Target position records

:::

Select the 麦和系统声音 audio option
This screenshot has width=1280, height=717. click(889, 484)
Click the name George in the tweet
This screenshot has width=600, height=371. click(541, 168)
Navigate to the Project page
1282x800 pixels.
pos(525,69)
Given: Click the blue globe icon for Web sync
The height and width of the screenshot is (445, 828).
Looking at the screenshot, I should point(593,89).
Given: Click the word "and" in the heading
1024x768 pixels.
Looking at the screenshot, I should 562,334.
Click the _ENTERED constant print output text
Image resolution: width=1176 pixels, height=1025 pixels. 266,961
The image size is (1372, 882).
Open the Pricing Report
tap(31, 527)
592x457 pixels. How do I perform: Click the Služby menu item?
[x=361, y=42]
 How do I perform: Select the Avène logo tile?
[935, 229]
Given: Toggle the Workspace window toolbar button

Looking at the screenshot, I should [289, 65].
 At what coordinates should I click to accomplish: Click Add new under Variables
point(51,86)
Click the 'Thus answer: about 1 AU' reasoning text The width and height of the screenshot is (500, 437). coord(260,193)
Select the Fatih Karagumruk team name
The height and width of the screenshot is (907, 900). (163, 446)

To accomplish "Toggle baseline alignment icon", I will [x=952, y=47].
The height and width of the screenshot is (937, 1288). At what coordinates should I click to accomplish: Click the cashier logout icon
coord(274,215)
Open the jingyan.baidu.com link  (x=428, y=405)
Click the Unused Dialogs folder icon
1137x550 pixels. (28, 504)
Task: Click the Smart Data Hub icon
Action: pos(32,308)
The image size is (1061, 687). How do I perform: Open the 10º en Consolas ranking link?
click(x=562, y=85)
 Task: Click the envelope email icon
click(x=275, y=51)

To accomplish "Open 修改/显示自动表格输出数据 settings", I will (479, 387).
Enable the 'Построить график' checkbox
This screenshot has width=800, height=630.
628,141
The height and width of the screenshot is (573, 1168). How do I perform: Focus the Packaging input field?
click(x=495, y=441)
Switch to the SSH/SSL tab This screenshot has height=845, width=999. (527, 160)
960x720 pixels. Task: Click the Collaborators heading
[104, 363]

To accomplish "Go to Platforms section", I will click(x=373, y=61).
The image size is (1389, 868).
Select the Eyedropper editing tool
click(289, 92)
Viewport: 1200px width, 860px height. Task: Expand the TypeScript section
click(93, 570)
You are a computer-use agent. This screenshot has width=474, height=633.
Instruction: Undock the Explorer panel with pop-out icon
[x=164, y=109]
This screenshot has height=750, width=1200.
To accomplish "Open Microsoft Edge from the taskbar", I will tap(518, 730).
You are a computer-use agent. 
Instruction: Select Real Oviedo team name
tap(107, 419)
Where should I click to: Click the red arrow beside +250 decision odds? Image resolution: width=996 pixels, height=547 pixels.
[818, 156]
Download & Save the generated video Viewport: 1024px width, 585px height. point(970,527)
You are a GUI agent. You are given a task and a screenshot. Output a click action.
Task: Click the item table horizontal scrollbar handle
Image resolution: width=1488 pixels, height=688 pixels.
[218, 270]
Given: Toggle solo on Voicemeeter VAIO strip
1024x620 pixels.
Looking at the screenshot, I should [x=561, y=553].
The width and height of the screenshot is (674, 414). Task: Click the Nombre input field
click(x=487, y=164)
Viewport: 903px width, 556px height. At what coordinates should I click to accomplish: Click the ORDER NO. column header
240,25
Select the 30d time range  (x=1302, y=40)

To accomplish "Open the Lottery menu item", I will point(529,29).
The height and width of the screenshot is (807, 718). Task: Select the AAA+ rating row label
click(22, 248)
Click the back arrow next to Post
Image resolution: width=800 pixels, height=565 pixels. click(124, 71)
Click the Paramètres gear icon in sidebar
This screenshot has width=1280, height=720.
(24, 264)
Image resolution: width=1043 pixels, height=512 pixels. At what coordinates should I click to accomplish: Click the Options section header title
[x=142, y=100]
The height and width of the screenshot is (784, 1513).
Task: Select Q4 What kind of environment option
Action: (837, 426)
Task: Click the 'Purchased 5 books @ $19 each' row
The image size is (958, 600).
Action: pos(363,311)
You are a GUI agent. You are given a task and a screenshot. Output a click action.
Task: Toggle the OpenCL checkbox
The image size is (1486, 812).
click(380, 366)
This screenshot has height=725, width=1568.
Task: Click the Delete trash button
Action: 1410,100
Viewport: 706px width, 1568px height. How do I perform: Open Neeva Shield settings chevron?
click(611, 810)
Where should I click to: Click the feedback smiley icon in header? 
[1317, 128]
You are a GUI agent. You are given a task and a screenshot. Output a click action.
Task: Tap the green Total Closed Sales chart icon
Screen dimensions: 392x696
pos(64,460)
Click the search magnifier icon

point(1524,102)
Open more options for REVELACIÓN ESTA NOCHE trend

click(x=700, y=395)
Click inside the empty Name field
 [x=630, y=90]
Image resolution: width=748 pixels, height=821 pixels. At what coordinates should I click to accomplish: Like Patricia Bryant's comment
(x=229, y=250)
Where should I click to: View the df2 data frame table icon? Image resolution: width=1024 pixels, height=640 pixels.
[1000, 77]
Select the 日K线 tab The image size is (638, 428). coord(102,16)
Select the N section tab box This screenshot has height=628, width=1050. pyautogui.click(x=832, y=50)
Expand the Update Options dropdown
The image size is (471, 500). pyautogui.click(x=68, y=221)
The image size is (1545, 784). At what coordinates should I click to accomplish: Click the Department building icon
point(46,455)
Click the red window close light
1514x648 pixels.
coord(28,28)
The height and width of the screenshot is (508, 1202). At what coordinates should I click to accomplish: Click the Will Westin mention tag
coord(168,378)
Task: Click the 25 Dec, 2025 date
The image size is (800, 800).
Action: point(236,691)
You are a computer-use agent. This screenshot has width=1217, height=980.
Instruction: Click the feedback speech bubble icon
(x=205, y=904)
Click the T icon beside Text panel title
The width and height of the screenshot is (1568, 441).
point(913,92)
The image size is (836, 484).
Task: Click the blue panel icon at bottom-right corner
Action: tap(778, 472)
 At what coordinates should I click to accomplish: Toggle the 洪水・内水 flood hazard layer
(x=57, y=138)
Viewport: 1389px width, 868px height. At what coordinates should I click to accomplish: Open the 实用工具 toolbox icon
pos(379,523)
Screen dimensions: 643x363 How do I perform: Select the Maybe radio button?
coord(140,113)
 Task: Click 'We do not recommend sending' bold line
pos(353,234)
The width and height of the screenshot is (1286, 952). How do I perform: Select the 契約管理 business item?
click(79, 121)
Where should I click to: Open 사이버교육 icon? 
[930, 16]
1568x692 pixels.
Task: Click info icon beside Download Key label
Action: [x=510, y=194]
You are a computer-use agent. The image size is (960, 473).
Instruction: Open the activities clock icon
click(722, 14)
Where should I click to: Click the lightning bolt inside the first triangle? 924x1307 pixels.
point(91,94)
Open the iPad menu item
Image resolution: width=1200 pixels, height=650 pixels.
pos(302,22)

:::

WORK TO COMPLETE
Copy out the lines of the listing word for word, beginning at the line that contains "Where should I click to: Click the feedback" and stopping after the line that contains "(x=57, y=138)".

IN RESPONSE
Where should I click to: Click the feedback smiley icon in header? 
[1317, 128]
You are a GUI agent. You are given a task and a screenshot. Output a click action.
Task: Tap the green Total Closed Sales chart icon
Screen dimensions: 392x696
pos(64,460)
Click the search magnifier icon

point(1524,102)
Open more options for REVELACIÓN ESTA NOCHE trend

click(x=700, y=395)
Click inside the empty Name field
 [x=630, y=90]
Image resolution: width=748 pixels, height=821 pixels. At what coordinates should I click to accomplish: Like Patricia Bryant's comment
(x=229, y=250)
Where should I click to: View the df2 data frame table icon? Image resolution: width=1024 pixels, height=640 pixels.
[1000, 77]
Select the 日K线 tab The image size is (638, 428). coord(102,16)
Select the N section tab box This screenshot has height=628, width=1050. pyautogui.click(x=832, y=50)
Expand the Update Options dropdown
The image size is (471, 500). pyautogui.click(x=68, y=221)
The image size is (1545, 784). At what coordinates should I click to accomplish: Click the Department building icon
point(46,455)
Click the red window close light
1514x648 pixels.
coord(28,28)
The height and width of the screenshot is (508, 1202). At what coordinates should I click to accomplish: Click the Will Westin mention tag
coord(168,378)
Task: Click the 25 Dec, 2025 date
The image size is (800, 800).
Action: point(236,691)
You are a computer-use agent. This screenshot has width=1217, height=980.
Instruction: Click the feedback speech bubble icon
(x=205, y=904)
Click the T icon beside Text panel title
The width and height of the screenshot is (1568, 441).
point(913,92)
The image size is (836, 484).
Task: Click the blue panel icon at bottom-right corner
Action: tap(778, 472)
 At what coordinates should I click to accomplish: Toggle the 洪水・内水 flood hazard layer
(x=57, y=138)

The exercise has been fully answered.